Last week, ThinkProgress reported that the U.S. Chamber of Commerce had quietly lobbied to help Republicans kill the “James Zadroga 9/11 Health and Compensation Act of 2010,” a bill to compensate the first responders and emergency workers who suffered illnesses from working at Ground Zero.
The Chamber — a powerful trade association representing the health insurance industry, ExxonMobil, as well as dozens of foreign corporations — opposed the bill because it paid for health care benefits by ending a special tax loophole exploited by foreign corporations with business interests in the United States. The Chamber also demanded that Congress should stop deliberating over benefits for 9/11 heroes, and instead focus on extending “all of the expiring 2001 and 2003″ tax cuts.
Disclosures reveal that the Chamber used part of its multi-million lobbying budget on defeating the bill because of its funding provision. The Republican caucus, which was unified in opposition to the legislation, cited both the priority of the Bush tax cuts for the richest 2 percent and the Chamber’s concerns about closing the tax loophole.

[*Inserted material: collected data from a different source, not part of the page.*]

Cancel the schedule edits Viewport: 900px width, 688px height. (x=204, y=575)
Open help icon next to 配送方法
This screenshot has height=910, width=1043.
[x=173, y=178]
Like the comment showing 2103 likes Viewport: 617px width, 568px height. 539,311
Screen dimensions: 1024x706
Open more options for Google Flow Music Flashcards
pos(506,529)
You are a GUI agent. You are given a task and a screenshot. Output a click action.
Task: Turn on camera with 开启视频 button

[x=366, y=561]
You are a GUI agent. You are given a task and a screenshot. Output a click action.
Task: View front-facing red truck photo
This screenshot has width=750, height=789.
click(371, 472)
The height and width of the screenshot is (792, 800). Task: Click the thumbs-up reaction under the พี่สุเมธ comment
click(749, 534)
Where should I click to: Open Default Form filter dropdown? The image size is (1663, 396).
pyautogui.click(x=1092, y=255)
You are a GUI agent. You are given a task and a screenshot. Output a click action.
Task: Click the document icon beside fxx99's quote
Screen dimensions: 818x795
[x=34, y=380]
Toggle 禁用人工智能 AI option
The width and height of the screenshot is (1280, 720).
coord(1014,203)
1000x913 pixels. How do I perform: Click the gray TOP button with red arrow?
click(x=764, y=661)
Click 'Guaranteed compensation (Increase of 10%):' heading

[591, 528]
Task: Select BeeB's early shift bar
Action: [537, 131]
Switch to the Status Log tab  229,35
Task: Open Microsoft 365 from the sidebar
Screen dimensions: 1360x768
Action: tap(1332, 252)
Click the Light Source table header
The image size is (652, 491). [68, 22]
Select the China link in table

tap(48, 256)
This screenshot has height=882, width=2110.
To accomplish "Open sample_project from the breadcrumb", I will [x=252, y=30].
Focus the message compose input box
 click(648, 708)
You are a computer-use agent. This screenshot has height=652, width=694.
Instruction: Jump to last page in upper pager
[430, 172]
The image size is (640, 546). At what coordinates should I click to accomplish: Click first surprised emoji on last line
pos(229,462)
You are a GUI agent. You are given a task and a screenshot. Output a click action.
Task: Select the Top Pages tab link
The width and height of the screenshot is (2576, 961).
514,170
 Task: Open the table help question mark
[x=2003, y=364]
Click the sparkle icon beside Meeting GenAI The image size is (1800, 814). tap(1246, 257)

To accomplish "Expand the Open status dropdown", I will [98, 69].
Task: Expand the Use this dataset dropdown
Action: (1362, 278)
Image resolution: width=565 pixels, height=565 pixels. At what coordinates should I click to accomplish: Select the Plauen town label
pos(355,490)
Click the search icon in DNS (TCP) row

Over the weekend, Sen. Kirsten Gillibrand (D-NY) tried to revive the bill by changing the way the compensation fund would be paid for. Instead of ending the foreign corporate tax loophole, Gillibrand proposed a new funding mechanism, including a 2 percent excise fee on certain foreign companies that receive U.S. government contracts. However, the Chamber still believes the bill’s offsets are unacceptable.
Asked for comment by ThinkProgress, Chamber spokesperson Tita Freeman told us that the Chamber takes no position on compensating 9/11 first responders, but absolutely opposes Gillibrand’s new funding mechanism because the Chamber believes it to be “harmful to the business community and the economy.”